Sungguh kalimat yang paling tak masuk akal dalam sejarah hidup. Hinaan sekaligus pujian mematikan.
Tepat setelah Deny menyelesaikan kalimatnya, Gerand pun langsung tersenyum licik.
Mudah dan sesederhana itu, tentu saja tidak.
Deny menganggap Regi dan Jenny terlalu mudah. Sebenarnya, itu adalah kesalahan besar.
Keliru jika berpikir keduanya mudah. Semuanya tidak semudah membalikkan telapak tangan.
"Ya, aku mengakui kekuatanmu, Deny Felixa." Redis lanjut minum kopi. Ia bersmirik. "Bahkan tanpa menyamar pun kamu sudah menarik. Imut. Dengar, aku tidak akan bertindak terlalu jauh. Apa kau pernah melihatku berbohong atau bermain-main dengan perkataan?" tanya Gerand menatap lurus.
Saat ini ekspresi orang itu serius dan sedikit menyeringai. Respon yang Deny kasih adalah berdecak pelan. Gak pernah sih lihat Gerand main-main, tapi Deny tak ingin bagi-bagi target.
Baginya one and only, kecuali ada perubahan rencana. Awalnya kan dia ditawarin.
"Aku masih sangsi Kakak. Menurut Kakak apa yang harus aku lakukan?"
Harus dilakukan???
Mendengar perkataan Deny yang menjabat sebagai adik sepupunya, Gerand pun tersenyum tipis. Hanya karena seorang perempuan yang tidak terlalu menarik dari segi luar, seorang CEO muda seperti Deny sampai berdebat dengannya?
Apa yang orang itu pikirkan?
Padahal itu hanyalah karyawan biasa. Sekarang bukan soal berbagi atau sejenisnya, ini tentang memiliki dan sesama pria.
Gerand tahu Deny Felixa terobsesi berat ke Jenny.

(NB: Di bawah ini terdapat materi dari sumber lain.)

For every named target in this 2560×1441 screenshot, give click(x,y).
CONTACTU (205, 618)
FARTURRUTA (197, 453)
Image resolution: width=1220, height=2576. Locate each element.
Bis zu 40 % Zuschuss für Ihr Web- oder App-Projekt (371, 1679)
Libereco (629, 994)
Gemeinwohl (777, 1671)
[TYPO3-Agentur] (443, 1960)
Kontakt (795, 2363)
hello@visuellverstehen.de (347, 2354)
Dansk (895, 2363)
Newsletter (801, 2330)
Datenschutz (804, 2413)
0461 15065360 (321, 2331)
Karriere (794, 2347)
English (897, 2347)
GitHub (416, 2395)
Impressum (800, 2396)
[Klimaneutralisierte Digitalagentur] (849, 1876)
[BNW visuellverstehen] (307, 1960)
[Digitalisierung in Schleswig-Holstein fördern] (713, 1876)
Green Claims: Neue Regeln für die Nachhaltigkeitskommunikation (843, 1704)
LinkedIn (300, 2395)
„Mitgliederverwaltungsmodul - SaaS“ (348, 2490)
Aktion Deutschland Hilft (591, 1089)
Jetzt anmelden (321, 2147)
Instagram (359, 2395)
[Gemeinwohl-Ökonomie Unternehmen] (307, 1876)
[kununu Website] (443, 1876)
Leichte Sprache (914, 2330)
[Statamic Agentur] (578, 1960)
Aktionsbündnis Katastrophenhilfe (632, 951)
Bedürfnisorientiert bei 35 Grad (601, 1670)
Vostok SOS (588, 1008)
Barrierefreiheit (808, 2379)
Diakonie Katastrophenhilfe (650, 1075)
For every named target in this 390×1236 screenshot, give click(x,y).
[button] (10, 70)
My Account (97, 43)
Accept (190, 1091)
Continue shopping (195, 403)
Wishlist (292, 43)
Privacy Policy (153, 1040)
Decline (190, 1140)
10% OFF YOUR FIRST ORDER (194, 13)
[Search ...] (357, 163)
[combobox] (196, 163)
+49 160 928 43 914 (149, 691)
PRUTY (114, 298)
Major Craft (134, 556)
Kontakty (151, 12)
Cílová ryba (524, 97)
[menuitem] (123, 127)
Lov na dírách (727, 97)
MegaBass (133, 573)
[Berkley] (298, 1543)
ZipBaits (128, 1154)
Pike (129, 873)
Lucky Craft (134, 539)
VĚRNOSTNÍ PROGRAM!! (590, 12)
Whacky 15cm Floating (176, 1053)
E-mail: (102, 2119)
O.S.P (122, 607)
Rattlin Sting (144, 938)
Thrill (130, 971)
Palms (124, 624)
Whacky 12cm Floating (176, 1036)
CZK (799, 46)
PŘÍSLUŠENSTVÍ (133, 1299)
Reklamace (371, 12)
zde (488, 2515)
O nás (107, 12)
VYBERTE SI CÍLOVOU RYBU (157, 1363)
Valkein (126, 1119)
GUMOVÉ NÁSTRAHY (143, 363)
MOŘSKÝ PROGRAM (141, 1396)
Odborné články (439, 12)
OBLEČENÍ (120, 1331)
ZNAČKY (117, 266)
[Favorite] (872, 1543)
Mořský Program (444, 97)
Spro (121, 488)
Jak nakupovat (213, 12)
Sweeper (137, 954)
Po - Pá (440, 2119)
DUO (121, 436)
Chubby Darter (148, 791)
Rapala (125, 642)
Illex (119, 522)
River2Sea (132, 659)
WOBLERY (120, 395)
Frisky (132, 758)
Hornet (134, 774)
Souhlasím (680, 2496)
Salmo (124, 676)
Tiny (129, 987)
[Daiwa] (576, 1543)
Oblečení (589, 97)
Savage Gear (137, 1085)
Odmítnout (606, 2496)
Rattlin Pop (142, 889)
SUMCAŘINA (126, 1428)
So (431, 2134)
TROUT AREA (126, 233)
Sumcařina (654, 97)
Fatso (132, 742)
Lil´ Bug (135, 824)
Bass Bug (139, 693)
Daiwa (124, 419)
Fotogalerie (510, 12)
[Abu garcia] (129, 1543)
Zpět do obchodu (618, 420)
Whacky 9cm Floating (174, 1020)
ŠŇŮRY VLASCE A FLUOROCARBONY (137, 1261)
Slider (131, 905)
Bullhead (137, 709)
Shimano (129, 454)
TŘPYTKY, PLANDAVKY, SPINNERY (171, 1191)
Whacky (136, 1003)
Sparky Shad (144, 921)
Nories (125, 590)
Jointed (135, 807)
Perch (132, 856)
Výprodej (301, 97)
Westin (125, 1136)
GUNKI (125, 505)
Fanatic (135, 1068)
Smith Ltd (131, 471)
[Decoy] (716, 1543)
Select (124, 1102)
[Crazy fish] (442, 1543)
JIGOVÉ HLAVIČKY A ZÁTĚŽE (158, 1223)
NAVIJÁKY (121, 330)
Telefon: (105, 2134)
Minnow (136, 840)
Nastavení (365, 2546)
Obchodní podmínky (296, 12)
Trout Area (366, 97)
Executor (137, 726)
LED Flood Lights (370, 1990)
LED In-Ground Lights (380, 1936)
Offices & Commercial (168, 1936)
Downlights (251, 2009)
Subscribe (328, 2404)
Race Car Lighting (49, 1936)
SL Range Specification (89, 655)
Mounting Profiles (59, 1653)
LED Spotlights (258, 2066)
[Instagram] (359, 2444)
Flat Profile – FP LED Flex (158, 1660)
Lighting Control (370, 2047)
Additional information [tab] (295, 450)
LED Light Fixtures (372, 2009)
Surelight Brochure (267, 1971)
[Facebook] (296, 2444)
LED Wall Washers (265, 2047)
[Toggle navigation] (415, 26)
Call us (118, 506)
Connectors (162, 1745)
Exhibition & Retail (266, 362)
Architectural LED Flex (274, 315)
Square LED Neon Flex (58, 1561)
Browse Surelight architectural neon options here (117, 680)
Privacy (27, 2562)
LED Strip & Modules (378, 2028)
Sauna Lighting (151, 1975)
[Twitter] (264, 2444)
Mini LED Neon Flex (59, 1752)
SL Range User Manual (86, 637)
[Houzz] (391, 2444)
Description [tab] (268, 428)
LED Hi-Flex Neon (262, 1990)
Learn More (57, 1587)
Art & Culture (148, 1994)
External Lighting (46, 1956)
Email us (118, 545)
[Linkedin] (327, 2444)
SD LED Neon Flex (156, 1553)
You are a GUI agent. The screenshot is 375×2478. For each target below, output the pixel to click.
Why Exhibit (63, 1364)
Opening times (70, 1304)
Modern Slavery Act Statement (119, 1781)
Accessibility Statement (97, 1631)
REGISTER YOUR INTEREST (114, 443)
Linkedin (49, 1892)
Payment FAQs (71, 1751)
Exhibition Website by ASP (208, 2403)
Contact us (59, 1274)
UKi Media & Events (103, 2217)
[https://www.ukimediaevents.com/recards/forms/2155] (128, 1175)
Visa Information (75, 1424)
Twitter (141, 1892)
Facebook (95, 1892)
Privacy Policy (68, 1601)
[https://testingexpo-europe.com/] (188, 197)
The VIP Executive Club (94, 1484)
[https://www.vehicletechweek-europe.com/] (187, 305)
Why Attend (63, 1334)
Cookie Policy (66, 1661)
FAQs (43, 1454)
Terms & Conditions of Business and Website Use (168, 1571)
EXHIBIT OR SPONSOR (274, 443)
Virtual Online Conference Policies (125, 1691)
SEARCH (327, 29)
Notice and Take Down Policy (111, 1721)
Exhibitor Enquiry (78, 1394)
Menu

"Ku tekankan jangan sampai tenggelam atau kalah dalam permainan yang dimainkan. Aku hanya nyentuh sedikit, selebihnya lakukan apapun yang kamu mau. Sudah ku bilang, aku sudah punya target. Bukan sekedar target namun calon istri. Apapun itu kau yang harusnya lihat banyak sudut, tuan Felixa," ucap Gerand sambil memandang lurus setelahnya bangkit.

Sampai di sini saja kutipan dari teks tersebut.